If you have no problem denying evolution, geology, and cosmology, I shouldn't be surprised if you also have no issues denying known history.

Re:Sweet revenge (1)

NoImNotNineVolt (832851) | about 8 months ago | (#46595691)

s/factional/factual/

/me requests an edit button.

Re:Sweet revenge (0)

Anonymous Coward | about 8 months ago | (#46593645)

Eye for an eye when *polite society* no longer works.

Re:Sweet revenge (1)

BasilBrush (643681) | about 8 months ago | (#46595279)

Civilised society doesn't work like that.

The law doesn't work like that. But as individuals it's absolutely fine for us to be happy when something bad happens to a malicious prick.

Re:Sweet revenge (1)

Ihlosi (895663) | about 8 months ago | (#46596321)

Not carrying out "eye for an eye, tooth for a tooth" (where does that come from? Possibly the WORST example of literary fairness/justice there is.

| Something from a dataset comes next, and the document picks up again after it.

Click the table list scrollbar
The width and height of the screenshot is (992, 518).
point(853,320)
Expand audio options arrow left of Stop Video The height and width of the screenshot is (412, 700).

Definitely not. "One eye for one eye.", at that time, replaced the proven concept of "You stepped on my toe, so I'm going to kill you, every male in your family, rape every female in your family and kill them, too."

At that time, when ever-increasing vengeance cycles and bloody vendettas were the norm, "One eye for one eye." was a huge limitation on any punishments the injured party could dish out. And don't forget the same piece of literature also demands things like having at least two witnesses in order to sentence anyone to death and forbid the common practice of punishing family members of the offender if the latter proved to be too elusive.

Re:Sweet revenge (1)

thaylin (555395) | about 8 months ago | (#46592001)

What makes him a hypocrite? What right did he invade of others regarding emails, or any thing else? The law he is accused of breaking is silly, accessing a public website should not be against the law.

Re:Sweet revenge (0)

gnasher719 (869701) | about 8 months ago | (#46592297)

What makes him a hypocrite? What right did he invade of others regarding emails, or any thing else? The law he is accused of breaking is silly, accessing a public website should not be against the law.

Oh well, another one going on about how the law is silly... He published the email addresses of 114,000 people who just bought an iPad, at a time when an iPad was something new that only very few people had, by hacking into AT&T's computers. Anyone who hasn't got some major social deficits recognises that what he did is a crime. Seriously, don't you think that a judge knows the law better than you, a random bloke posting on the internet?

Re:Sweet revenge (3, Insightful)

TheP4st (1164315) | about 8 months ago | (#46592395)

I am not familiar with this particular case to comment on the specifics, but I do not agree with:

Seriously, don't you think that a judge knows the law better than you, a random bloke posting on the internet?

It is one thing to know the letter of the law in verbatim, it is another thing to interpret and apply the letters of law into something that resemble a fair and just ruling.

Re:Sweet revenge (2)

pla (258480) | about 8 months ago | (#46592463)

He published the email addresses of 114,000 people who just bought an iPad

So? Every company you do business with does the same. So moving on to the "real" crime...

by hacking into AT&T's computers

Changing a URL to point to a different ICC does not even remotely count as "hacking". It amounts to the same level of security as if GMail let you see another user's email simply by changing "&username=myname" to "&username=yourname" on the address bar.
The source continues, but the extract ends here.